What's the best way to mash potatoes?
- There's a fine line between over-mashed potatoes and potatoes that are just right. If you're mashing them by hand, they're less likely to go gluey, so that's why I recommend doing it the old fashioned way with a hand-held masher vs. using a hand mixer. You can control the exact consistency.
Substitutions and variations
- I left the skins on in this recipe, but that's optional. I like the added texture, and the Yukon Gold skins are fairly thin. If you leave the skins on Russets, be sure to scrub them well.
- Mashed potatoes without garlic is a foreign concept to me, but you can leave it out if for some reason you don't want it. Or double it. Triple it. Measure garlic with your heart.
- I love the scallions in here because that creamy tang and onion combo is delish, but feel free to leave 'em out if you're not feeling it.
What to serve with cream cheese mashed potatoes
- I like to serve with an extra pat of butter like in the photos to top it all off, but it's not necessary.
- You can eat these with any meal year-round, special occasion or not! I love it with everything from my Best Meatloaf recipe to these Easy Grilled Pork Chops to Smothered Chicken.
- If you're serving this alongside a Roast Turkey for the holidays, head on over to my Thanksgiving and Christmas archive for more delicious classic side dishes to make your feast unforgettable this year.
Leftovers and storage
- Store any leftovers of these mashed potatoes in the fridge in an airtight container for a few days max.

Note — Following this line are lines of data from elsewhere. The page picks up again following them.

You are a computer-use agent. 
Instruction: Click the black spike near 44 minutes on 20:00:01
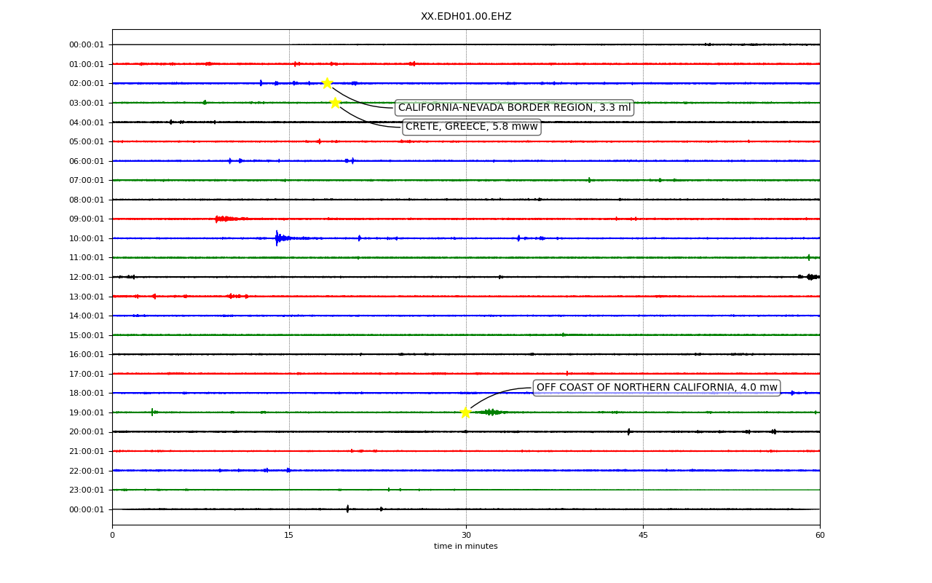click(x=628, y=431)
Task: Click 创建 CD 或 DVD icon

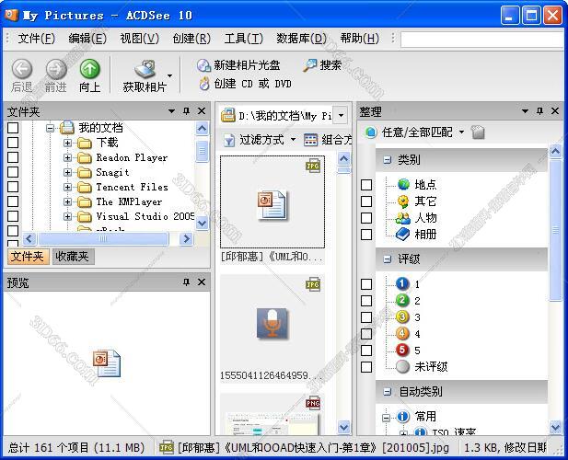Action: 203,84
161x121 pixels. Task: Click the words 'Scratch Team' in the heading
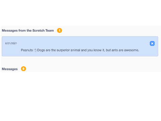(x=43, y=31)
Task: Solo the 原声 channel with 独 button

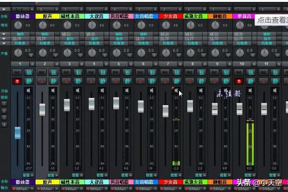Action: (x=54, y=72)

- I reheat them on a low heat and add a splash more cream and then re-mash them. This helps to restore them to their former glory!
- Freezing leftovers probably isn't a good idea and will change the texture.

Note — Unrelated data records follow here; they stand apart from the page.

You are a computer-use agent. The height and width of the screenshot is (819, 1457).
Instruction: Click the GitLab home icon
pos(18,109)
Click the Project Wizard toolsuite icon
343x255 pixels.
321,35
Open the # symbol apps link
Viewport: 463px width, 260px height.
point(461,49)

Have you ever tried making mashed potatoes with cream cheese? Questions about this tasty side dish, or want to leave me a review? Let me know in the comments below! You can also find me on Instagram.
Cream Cheese Mashed Potatoes
- 3 pounds Yukon Gold or Russet potatoes
- 8 ounces cream cheese (1 block Philly) softened
- 1/2 cup butter (1 stick) softened
- 1/4 cup heavy/whipping cream
- 2 cloves garlic minced
- 1/4 cup scallions chopped
- 1/2 teaspoon salt
- Pepper to taste
- I recommend taking the cream cheese and the butter out of the fridge at least 30 minutes prior to starting the recipe, but if you forget, you can microwave the cream cheese for 20-30 seconds (the butter will melt easily enough).
- I didn't peel the Yukon Golds I used for this recipe, but you can if you prefer (or peel half of them). Cut the potatoes into halves (or thirds if they're large). Add them to a large pot of salted water and boil until a sharp knife easily pierces them.
- Meanwhile, while the potatoes are boiling, add the cream cheese, butter, cream, garlic, scallions, and salt & pepper to a small saucepan over low heat. Let it slowly warm through (turn off the heat once it's warm or it'll get too thick). Give it a stir occasionally, but don't worry if the cream cheese doesn't completely melt in.
- Drain the potatoes and leave them in the pot. Pour in half the cream cheese mixture and mash them a bit then add the other half and finish mashing until it's all incorporated and creamy. Try not to over-mash or they may end up gluey.
- Serve potatoes with extra pats of butter on top if you like.
- Serves 6-8 depending on portion size.
- Feel free to leave out the garlic or scallions (or add more of each!).
- Nutritional information is provided as a courtesy only and should be construed as an estimate rather than a guarantee. Ingredients can vary and Salt & Lavender makes no guarantees to the accuracy of this information.